>> Begin STORED ROWS

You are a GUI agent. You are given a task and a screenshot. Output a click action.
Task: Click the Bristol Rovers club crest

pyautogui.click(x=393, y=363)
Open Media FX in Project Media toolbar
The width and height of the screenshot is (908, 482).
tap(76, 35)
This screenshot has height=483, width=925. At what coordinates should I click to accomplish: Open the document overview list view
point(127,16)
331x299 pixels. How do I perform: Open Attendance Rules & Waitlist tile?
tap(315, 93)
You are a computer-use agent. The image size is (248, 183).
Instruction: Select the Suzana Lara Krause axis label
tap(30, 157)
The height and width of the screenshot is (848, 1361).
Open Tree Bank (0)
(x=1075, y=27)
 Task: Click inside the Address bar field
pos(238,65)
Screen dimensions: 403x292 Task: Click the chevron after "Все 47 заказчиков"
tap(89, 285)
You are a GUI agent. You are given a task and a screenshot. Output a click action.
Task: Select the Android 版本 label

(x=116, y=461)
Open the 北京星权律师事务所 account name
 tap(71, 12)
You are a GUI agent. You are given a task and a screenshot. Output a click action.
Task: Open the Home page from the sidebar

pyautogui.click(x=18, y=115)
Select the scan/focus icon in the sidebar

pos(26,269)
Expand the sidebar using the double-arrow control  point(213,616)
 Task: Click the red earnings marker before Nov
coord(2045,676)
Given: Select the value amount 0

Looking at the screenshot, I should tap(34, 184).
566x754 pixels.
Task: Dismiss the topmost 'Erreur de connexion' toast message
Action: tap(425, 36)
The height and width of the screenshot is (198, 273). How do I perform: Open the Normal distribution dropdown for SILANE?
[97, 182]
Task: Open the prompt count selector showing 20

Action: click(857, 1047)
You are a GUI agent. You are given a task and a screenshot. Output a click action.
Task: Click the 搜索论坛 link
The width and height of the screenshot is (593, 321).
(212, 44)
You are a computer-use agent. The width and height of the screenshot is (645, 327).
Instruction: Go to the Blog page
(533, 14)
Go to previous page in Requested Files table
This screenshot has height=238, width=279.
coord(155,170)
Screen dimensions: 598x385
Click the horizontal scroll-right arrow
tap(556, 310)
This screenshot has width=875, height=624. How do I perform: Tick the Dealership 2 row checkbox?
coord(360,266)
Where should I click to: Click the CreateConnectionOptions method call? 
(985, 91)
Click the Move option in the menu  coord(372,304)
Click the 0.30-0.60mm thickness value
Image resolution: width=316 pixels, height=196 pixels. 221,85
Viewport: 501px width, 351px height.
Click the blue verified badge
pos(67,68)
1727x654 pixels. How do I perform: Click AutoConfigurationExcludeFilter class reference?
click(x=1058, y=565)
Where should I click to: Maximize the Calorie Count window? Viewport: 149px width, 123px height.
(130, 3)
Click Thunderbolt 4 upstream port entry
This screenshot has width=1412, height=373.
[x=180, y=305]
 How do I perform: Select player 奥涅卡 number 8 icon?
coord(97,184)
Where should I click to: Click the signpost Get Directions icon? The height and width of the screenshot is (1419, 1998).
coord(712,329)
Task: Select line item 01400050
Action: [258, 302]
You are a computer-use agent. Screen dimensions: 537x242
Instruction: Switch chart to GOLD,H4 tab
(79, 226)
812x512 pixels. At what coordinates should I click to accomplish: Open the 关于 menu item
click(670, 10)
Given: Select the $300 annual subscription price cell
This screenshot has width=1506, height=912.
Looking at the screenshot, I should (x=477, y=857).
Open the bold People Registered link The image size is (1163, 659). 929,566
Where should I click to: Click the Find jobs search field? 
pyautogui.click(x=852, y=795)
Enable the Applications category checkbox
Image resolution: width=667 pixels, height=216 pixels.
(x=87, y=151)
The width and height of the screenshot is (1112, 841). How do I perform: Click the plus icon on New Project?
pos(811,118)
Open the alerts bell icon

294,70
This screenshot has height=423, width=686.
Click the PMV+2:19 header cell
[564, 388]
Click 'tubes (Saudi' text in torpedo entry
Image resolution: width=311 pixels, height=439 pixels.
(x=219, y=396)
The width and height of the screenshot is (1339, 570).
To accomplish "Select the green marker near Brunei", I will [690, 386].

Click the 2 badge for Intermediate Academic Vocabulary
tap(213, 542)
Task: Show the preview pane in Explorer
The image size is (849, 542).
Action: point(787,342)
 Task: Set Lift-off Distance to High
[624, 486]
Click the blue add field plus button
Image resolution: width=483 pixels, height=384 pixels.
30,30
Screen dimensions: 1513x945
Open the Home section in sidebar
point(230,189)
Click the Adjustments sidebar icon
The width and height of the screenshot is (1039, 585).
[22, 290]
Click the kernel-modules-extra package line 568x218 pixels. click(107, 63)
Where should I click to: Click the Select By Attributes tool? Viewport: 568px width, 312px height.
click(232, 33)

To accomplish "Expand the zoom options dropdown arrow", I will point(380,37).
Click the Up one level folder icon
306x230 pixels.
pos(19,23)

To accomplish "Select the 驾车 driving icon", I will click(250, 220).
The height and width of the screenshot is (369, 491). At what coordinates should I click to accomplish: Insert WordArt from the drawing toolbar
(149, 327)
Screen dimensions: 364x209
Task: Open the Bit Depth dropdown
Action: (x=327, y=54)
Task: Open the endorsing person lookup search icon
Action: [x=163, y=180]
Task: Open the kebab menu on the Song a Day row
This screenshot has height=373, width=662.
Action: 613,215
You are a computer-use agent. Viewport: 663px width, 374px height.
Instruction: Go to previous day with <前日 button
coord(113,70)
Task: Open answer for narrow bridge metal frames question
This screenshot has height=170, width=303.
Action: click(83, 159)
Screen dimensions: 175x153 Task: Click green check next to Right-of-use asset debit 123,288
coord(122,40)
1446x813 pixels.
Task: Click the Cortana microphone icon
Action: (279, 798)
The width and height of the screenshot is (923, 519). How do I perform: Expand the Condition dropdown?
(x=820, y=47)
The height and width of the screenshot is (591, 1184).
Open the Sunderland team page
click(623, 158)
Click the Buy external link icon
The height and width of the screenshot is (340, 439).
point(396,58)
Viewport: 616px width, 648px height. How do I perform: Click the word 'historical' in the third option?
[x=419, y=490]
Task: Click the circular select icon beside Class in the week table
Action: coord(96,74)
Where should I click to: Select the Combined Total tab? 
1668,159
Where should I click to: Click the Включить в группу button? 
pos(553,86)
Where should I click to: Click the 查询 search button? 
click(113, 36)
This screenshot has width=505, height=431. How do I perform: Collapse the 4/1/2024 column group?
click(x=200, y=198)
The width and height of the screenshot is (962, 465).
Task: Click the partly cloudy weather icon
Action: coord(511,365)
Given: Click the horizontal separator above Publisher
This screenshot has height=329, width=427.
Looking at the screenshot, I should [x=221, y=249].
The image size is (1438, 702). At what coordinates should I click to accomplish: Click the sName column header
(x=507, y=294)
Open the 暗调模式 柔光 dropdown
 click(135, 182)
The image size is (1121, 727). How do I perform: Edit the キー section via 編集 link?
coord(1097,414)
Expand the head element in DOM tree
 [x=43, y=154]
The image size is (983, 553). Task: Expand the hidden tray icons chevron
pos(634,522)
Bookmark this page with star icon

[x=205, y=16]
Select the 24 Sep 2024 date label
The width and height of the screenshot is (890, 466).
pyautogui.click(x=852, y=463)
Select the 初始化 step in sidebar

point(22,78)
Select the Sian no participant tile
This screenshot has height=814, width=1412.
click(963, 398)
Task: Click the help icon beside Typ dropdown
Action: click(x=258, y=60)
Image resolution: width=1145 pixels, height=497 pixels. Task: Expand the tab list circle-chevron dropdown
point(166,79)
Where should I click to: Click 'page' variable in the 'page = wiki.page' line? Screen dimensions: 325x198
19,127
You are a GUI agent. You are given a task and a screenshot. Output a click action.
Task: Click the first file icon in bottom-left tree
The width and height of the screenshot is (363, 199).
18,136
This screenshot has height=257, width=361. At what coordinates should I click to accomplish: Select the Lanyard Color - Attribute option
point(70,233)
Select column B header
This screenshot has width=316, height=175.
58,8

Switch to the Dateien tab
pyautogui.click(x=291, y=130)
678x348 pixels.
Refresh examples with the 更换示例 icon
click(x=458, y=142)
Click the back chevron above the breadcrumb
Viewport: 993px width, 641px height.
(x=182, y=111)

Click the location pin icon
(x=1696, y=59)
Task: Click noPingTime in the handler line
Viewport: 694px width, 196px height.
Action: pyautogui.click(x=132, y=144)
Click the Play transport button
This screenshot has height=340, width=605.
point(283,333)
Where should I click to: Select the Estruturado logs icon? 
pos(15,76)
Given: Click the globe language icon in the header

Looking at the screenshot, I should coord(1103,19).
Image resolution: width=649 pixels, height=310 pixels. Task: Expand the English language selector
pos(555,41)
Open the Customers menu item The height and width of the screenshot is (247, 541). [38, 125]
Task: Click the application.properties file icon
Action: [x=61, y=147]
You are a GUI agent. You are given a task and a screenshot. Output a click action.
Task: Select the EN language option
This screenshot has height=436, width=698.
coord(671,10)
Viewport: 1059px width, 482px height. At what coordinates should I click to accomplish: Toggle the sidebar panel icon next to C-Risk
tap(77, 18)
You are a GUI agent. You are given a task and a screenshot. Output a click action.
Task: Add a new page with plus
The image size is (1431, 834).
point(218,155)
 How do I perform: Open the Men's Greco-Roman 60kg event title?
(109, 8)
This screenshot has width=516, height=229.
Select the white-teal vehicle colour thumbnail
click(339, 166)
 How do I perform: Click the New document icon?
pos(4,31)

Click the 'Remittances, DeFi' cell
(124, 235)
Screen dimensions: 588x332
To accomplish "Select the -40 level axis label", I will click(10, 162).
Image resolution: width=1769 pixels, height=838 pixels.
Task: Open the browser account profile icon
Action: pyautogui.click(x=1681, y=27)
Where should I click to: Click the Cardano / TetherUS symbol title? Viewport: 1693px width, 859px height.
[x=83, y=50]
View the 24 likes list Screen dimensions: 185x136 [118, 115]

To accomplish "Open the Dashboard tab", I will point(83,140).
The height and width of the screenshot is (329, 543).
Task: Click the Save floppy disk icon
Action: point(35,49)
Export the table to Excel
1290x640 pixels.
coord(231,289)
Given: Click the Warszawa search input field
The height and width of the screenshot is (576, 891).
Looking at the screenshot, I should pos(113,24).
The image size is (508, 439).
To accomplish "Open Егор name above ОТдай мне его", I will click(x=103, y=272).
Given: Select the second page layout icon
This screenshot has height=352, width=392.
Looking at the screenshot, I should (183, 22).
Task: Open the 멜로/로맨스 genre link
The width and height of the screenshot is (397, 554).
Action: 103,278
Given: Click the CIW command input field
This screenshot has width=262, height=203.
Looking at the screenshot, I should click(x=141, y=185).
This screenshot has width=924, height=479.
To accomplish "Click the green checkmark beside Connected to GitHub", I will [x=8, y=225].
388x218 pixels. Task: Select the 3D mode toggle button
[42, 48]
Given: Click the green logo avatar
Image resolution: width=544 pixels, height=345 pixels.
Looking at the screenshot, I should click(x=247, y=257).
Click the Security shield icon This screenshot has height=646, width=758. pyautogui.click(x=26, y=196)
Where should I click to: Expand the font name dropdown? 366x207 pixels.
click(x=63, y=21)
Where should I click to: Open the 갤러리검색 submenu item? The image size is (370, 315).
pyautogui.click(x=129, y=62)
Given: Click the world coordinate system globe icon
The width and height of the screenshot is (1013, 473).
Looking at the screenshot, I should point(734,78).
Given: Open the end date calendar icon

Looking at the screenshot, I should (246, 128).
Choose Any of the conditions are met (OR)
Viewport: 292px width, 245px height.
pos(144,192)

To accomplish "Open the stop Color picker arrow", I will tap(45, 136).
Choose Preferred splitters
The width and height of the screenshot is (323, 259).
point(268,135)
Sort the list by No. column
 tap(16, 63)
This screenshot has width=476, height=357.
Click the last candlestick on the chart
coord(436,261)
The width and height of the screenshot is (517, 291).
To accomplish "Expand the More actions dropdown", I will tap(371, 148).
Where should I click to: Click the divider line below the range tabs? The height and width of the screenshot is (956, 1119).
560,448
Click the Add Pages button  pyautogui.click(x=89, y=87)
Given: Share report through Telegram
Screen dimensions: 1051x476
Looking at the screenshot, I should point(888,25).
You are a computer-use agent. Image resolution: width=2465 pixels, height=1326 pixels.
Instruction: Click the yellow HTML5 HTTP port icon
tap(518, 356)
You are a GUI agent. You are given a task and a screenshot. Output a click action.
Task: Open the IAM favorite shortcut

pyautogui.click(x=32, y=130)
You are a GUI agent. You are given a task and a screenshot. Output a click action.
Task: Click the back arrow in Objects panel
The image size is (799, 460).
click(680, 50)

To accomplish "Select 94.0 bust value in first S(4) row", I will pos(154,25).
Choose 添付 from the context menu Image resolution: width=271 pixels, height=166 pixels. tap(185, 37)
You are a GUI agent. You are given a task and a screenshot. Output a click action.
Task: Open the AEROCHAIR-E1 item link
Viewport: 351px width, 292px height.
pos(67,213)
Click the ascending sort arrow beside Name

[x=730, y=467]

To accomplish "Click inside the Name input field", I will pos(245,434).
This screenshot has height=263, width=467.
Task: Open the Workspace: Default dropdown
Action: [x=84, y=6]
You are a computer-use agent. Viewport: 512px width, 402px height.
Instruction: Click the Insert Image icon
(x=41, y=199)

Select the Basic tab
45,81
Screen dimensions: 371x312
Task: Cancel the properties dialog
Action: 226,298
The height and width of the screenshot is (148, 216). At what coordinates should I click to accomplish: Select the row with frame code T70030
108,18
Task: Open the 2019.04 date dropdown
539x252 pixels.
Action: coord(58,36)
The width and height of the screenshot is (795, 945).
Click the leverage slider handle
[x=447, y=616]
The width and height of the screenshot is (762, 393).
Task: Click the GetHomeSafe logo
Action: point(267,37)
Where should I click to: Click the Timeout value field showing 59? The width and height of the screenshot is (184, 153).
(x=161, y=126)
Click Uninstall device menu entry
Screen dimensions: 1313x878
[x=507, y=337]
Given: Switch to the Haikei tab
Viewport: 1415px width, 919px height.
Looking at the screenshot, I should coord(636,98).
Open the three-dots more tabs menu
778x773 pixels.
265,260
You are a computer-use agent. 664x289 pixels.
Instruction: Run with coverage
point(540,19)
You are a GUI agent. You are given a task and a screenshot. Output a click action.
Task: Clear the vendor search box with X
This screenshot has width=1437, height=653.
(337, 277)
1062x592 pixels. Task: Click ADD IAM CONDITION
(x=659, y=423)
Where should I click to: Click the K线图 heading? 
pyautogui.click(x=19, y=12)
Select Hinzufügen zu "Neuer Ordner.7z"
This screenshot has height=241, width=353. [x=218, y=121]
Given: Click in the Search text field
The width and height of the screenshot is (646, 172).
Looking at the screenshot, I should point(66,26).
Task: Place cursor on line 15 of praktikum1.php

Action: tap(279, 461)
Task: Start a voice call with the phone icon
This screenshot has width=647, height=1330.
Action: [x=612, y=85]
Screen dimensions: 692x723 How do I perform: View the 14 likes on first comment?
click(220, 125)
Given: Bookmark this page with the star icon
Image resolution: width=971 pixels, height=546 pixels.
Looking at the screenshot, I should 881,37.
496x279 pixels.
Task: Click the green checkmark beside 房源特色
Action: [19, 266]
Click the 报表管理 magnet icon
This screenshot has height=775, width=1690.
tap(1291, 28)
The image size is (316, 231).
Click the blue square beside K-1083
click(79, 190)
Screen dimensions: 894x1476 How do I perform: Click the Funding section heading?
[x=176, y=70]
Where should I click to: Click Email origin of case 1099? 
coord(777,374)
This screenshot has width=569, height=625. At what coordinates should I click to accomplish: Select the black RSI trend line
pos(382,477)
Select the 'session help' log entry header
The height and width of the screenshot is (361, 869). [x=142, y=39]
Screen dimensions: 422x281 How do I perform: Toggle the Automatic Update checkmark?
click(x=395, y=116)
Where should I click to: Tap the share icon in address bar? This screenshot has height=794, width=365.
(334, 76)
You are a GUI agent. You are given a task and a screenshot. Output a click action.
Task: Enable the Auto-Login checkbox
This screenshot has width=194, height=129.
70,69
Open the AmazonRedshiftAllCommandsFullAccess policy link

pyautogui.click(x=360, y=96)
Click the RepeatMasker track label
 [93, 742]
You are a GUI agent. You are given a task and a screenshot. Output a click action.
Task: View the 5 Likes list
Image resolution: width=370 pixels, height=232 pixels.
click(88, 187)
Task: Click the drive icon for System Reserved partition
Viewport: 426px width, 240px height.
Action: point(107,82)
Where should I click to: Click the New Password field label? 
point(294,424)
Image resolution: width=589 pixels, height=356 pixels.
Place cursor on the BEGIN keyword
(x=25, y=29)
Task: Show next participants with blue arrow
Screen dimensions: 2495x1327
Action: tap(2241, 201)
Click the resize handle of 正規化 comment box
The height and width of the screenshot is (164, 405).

>> End STORED ROWS

◆ DIRECTIVE
Reproduce the stretch from the line containing "Select the Sian no participant tile" through the line containing "pyautogui.click(x=291, y=130)", swapping "Select" for "Choose" and leaving everything else unchanged.

◆ CORRECT ANSWER
Choose the Sian no participant tile
This screenshot has height=814, width=1412.
click(963, 398)
Task: Click the help icon beside Typ dropdown
Action: click(x=258, y=60)
Image resolution: width=1145 pixels, height=497 pixels. Task: Expand the tab list circle-chevron dropdown
point(166,79)
Where should I click to: Click 'page' variable in the 'page = wiki.page' line? Screen dimensions: 325x198
19,127
You are a GUI agent. You are given a task and a screenshot. Output a click action.
Task: Click the first file icon in bottom-left tree
The width and height of the screenshot is (363, 199).
18,136
This screenshot has height=257, width=361. At what coordinates should I click to accomplish: Choose the Lanyard Color - Attribute option
point(70,233)
Choose column B header
This screenshot has width=316, height=175.
58,8

Switch to the Dateien tab
pyautogui.click(x=291, y=130)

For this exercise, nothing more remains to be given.